[CORRECTION NOTE: An earlier version of this article suggests Mark Driscoll has in fact now resigned; this is in fact not the case, and I’m very grateful to fellow saint and sinner Mark for bringing this error to my attention. Driscoll is facing increasingly louder calls for resignation from within his own church and by way of dismissal from the Acts 29 Network—as this corrected version now states. For my own part, I can’t help but wonder if Driscoll’s resignation from Mars Hill will eventually be inevitable…]
The news of increasingly louder calls for megachurch pastor Mark Driscoll’s resignation on the heels of a series of now public and inexcusable improprieties on his part, while not surprising, begs a question: whose day of reckoning is it, really? After all, it would be easy to lay the blame squarely at the feet of Driscoll if this sort of scandal (a megachurch leader’s moral failings) were a first in history; since it’s not, I have to ask whether Driscoll is as much a symptom of a larger problem as he is a cause.
Sure, Driscoll has his issues (as we all do in various manifestations, if we’re at all honest with ourselves). (My heart hurts for Driscoll’s family as they face a growing deluge of public embarassment—even as I am glad that Driscoll is receiving the grace of being taken to task for his improprieties and, hopefully, getting help.) But anyone remotely familiar with Pauline notions of the systemic nature of sin—or with a basic knowledge of family systems, for that matter—should be asking what in the way of dysfunction causes evangelical churches to be particularly prone to these sorts of scandals.
Human sin and failing? Of course. That’s a no brainer.
But is it possible that there is something more unique to American evangelical church culture at play here, too—insofar as this particular way of being church is even more bound to set up its leaders for moral failure? The bigger the pedastal, the higher and more painful the fall, it seems. When a charismatic leader comes to be the first and almost exclusive form of association with a church—in this case, Mark Driscoll as Mars Hill—something has gone very wrong.
Ultimately, Driscoll did not come to equate himself with Mars Hill Church on his own. It took a whole peanut gallery of admirers sold on his version of an in-your-face “Christianity with cahones” (my words, not Driscoll’s) to plant and build his church and to feed Driscoll’s pattern of ethics and boundary violations. And it took a wife with a very traditional understanding of her place in the home to support her husband’s efforts (and a church culture that at least implicitly promoted this understanding of women as best fit for work as wives and mothers, rather than as gifted and true equals in ministry). Such common expressions of American evangelical church culture in the 21st century warrant at least a healthy suspicion.

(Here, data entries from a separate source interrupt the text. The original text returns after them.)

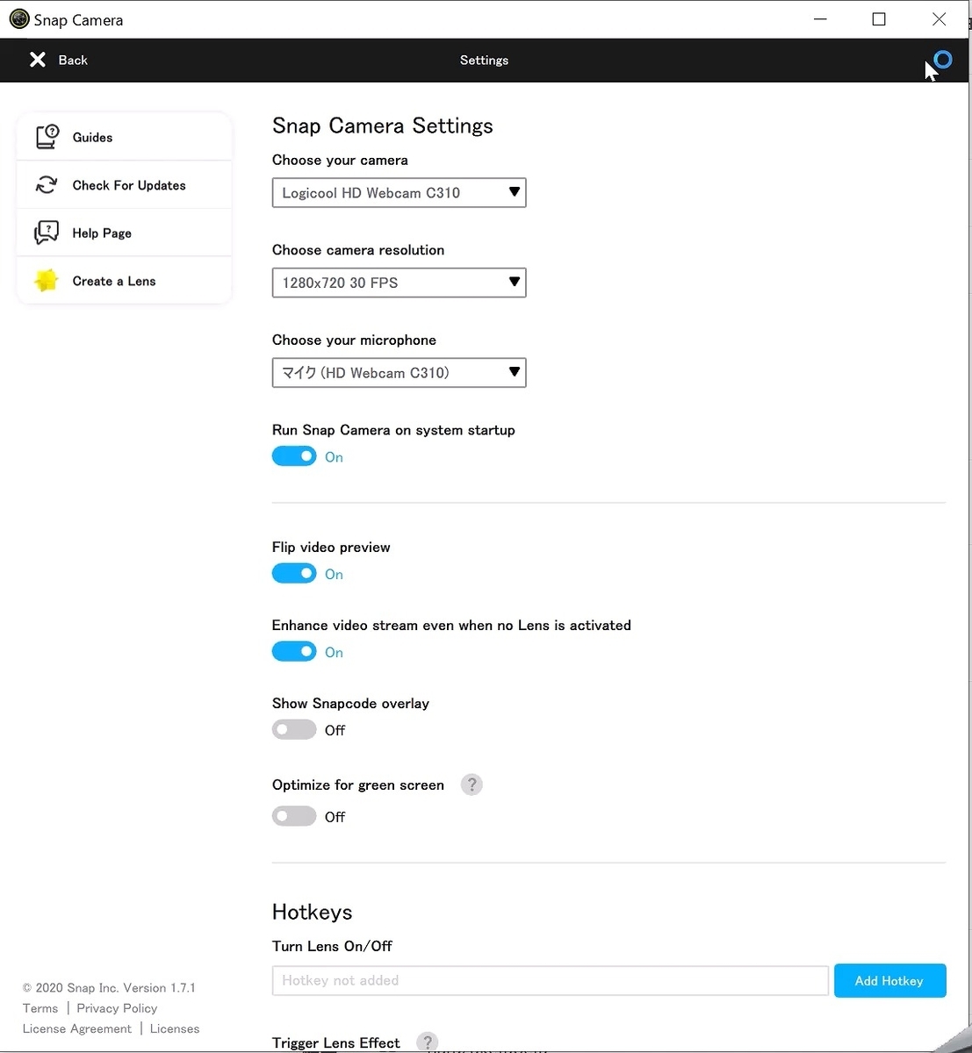
Task: Click the Turn Lens On/Off hotkey field
Action: 551,980

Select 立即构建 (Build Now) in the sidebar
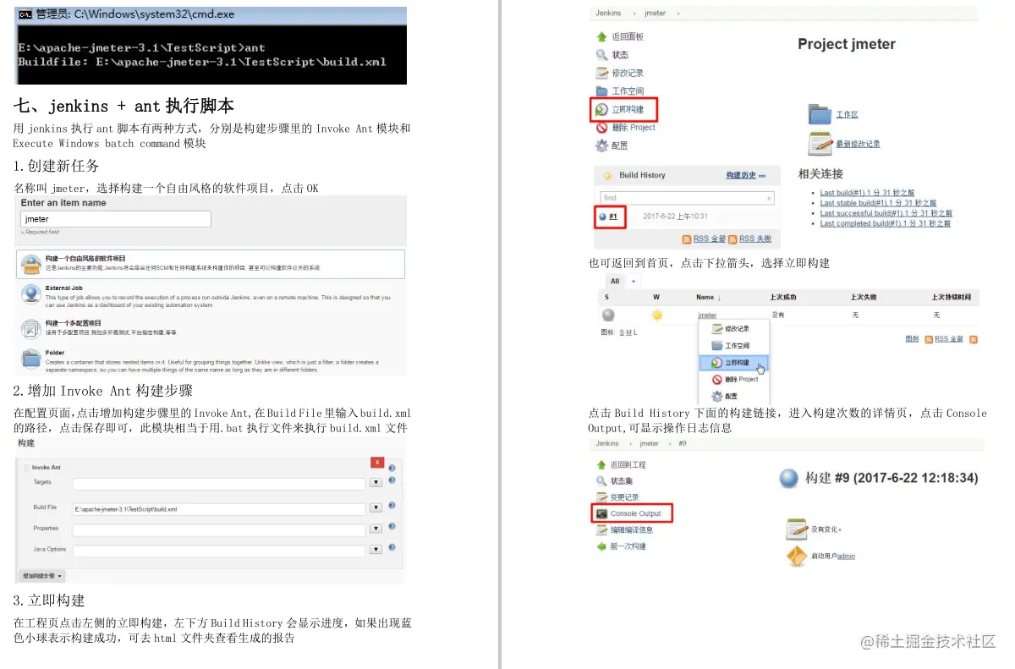click(626, 109)
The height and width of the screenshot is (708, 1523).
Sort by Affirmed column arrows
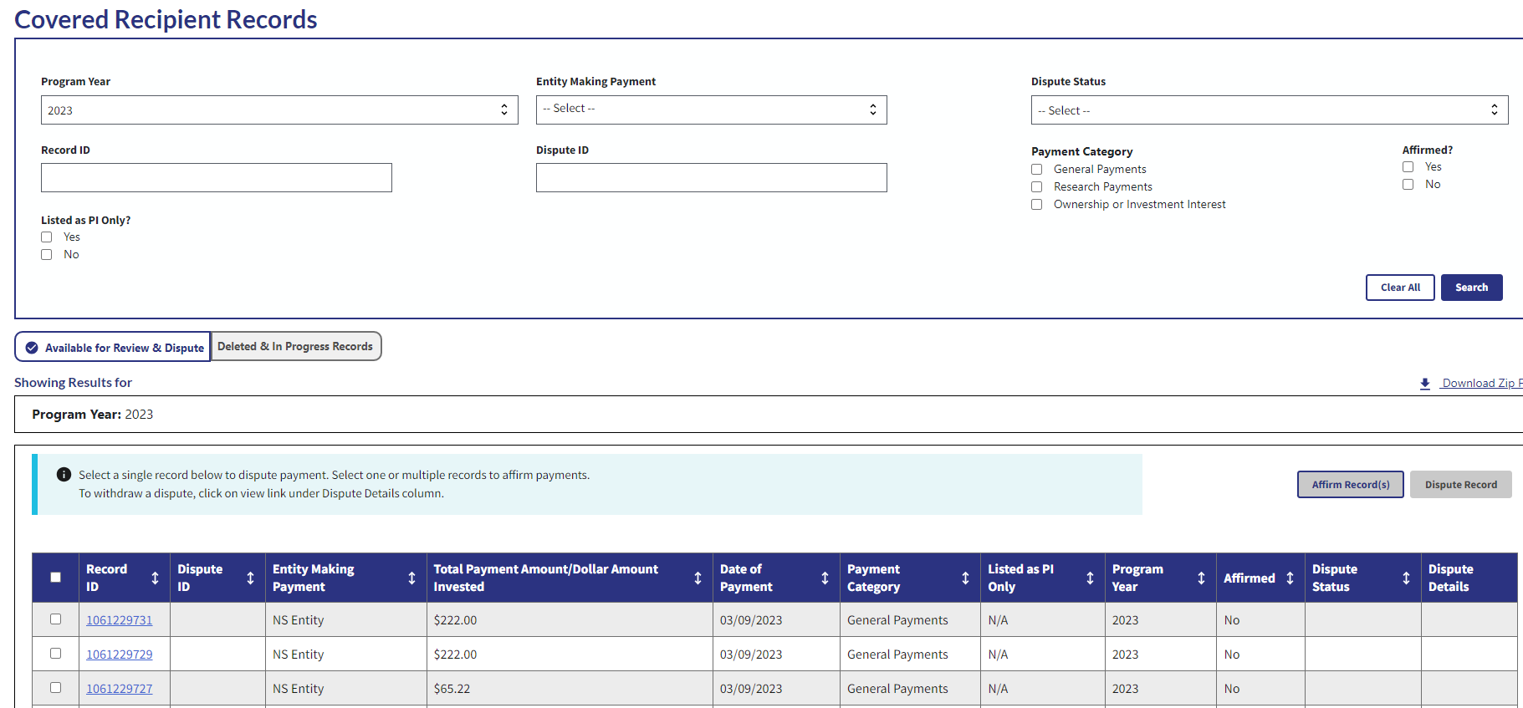tap(1290, 578)
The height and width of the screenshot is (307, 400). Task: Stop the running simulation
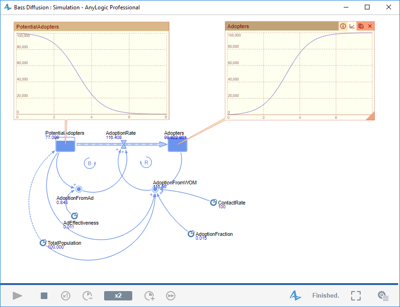(x=44, y=295)
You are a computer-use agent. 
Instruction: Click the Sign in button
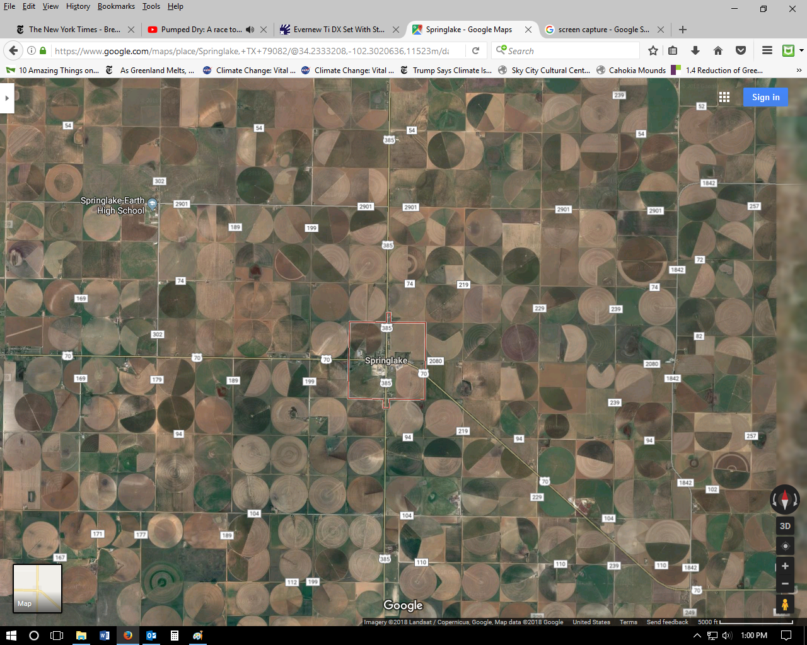(765, 97)
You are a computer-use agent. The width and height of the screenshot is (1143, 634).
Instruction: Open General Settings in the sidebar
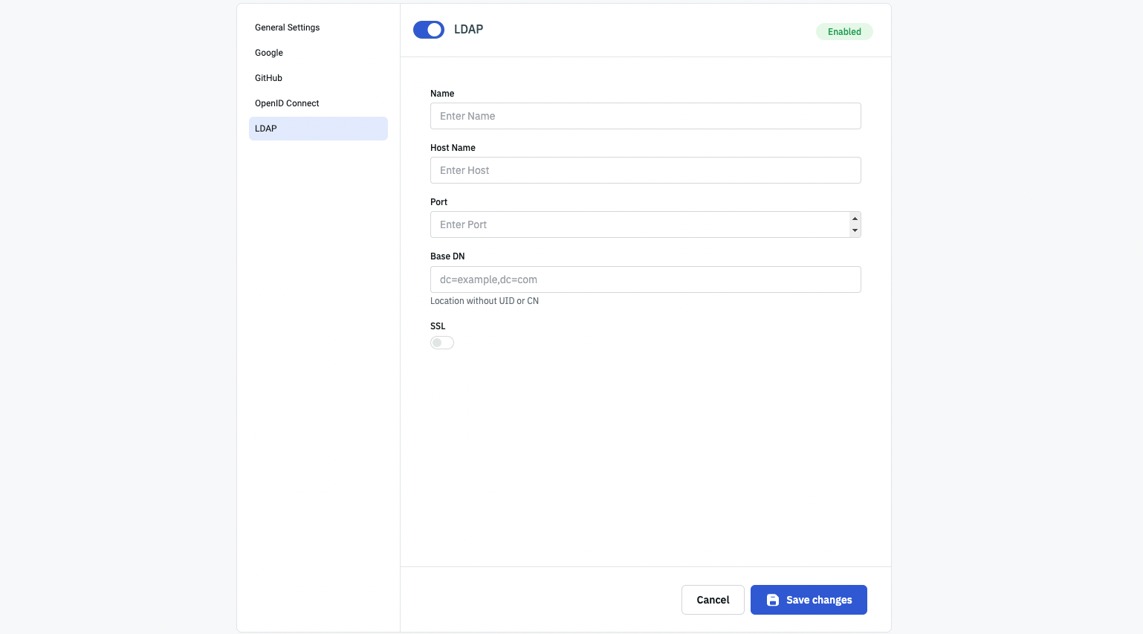coord(288,28)
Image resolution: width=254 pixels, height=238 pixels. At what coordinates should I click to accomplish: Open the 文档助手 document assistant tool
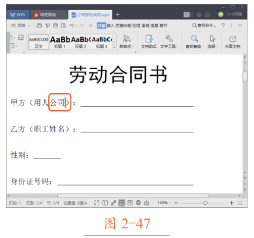pos(149,42)
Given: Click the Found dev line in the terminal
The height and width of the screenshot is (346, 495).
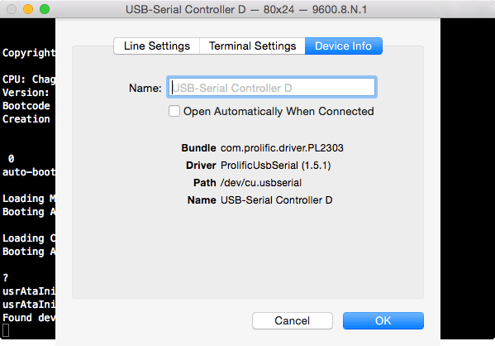Looking at the screenshot, I should [29, 318].
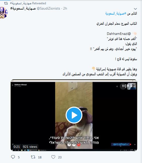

My own church background and ministry experience have caused me to take note of this phenomenon—one that, if my experience is not exceptional (and I suspect it is not), I find peculiar and sad at the same time. As both a woman raised in conservative evangelical church circles and ordained for pastoral ministry in the Presbyterian Church, and as one who would still consider herself evangelical (at least in Barthian terms), I’ve come to wonder why it is that an often latent chauvinism (and in some cases misogyny), homophobia and other forms of discrimination—against those with particular illnesses, for example— are more apt to be present in churches whose leaders exude larger-than-life savior complexes and an inflated sense of self-importance.
From my experience, a church bent on bigger, more attractional, more “evangelical” and, especially ironically, more “culturally relevant” presentations of the Gospel will be less welcoming to women in leadership and in some cases demeaning; that church will also be less apt to see itself as a true priesthood of all believers dispatched to the world in a myriad of adventurous ways; instead, that church will be more and more the creation of one senior pastor’s (usually, one man’s) expression of the Gospel, for whom other persons are ultimately disposable.
In short, this sort of evangelical church culture has much to reckon for, Driscoll’s indiscretions notwithstanding.